The Best Kitchen Sponge: O-Cedar Scrunge Multi-Use Scrubber Sponge
Which kitchen sponge should you buy? The O-Cedar Scrunge Multi-Use Scrubber Sponge impressed us throughout testing. It looks like a traditional, flat sponge—but it's better. Its scrubbing surface is heavily textured and gritty, so it's especially effective at dislodging cooked-on food and grease. The surface is covered with bumps and valleys, which made our scrubbing even more efficient. The Scrunge was also one of the more absorbent sponges we tested, which makes it handy for cleaning counters or wiping up spills. Our new favorite was durable and easy to rinse clean, even of sticky biscuit dough. Whether you regularly cook elaborate meals and produce a pile of hard-to-clean kitchen equipment or you just need to wash a coffee mug every morning, we highly recommend it.
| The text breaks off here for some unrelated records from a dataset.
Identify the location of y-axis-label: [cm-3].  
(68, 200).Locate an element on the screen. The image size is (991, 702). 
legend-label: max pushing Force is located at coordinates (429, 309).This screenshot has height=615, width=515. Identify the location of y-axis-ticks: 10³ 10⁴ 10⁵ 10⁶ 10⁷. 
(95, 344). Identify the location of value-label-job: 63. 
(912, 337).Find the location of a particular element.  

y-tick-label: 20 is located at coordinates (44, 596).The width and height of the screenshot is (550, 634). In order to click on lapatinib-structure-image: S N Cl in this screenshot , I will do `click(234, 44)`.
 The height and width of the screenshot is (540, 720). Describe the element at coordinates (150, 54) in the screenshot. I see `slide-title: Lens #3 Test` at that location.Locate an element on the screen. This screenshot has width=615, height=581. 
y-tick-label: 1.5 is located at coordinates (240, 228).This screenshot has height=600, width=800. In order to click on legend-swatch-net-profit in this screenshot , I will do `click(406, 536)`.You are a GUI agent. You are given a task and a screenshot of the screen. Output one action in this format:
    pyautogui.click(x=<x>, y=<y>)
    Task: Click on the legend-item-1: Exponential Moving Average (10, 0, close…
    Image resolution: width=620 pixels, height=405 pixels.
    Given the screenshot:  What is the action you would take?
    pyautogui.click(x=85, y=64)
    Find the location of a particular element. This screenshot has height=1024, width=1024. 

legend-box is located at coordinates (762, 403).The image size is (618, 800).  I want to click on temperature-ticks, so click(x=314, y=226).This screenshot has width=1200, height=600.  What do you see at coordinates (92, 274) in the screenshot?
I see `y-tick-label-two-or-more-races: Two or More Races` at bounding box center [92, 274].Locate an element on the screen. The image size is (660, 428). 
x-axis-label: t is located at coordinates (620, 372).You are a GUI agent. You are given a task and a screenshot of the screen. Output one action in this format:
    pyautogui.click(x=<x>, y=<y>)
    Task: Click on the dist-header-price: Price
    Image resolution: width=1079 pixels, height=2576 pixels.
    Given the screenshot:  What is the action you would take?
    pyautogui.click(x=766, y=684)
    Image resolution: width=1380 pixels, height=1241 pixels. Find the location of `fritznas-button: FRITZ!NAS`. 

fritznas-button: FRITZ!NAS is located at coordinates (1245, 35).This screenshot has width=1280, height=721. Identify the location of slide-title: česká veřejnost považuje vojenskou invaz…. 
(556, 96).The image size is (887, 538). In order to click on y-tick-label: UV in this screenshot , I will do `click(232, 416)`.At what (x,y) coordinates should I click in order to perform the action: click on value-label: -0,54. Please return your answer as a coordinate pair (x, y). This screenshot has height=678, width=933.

We found eight widely available brands of kitchen sponges. Three of those brands offered multiple products, so we conducted an elimination round: scrubbing a cooked-on mix of onions and barbecue sauce from skillets and washing delicate wine glasses. Most products came in sets; one was sold individually. The 10 sponges in our final lineup were priced from about $0.70 to about $6.00 per sponge. We used the sponges to clean nonstick, traditional, and cast-iron skillets containing a variety of cooked-on foods; mixing bowls with sticky biscuit dough; stained carving boards; box graters that had been used to shred cheese; dirty chef's knives; fragile wine glasses; and small measuring spoons. We also sent three new copies of each sponge home with staffers for use in their kitchens. Dimensions, thickness, and water absorbency were measured in-house. Manufacturers provided information on product materials. All sponges were purchased online. Scores were averaged, and products appear below in order of preference.
Cleaning Ability: We rated how effectively sponges removed cooked-on foods from skillets and sticky doughs from mixing bowls. We docked points from sponges if they couldn't effectively clean cookware and bakeware.
Versatility: Sponges rated highest if they were flexible and maneuverable when cleaning a variety of kitchen equipment. We downgraded products that were too rigid or too thick.
Comfort: Our favorite sponges were large and substantial enough for us to grip comfortably when scrubbing hard. Lower-ranked sponges were thin or shrunk down to a small size when saturated with water or squeezed.
Durability and Cleanup: We used four copies of each sponge in the test kitchen or in home kitchens. We compared the used copies to a new copy. If sponges tore, disintegrated, or became badly stained, we docked points. We also preferred sponges that were easy to rinse clean, didn't trap food residue, and resisted odors.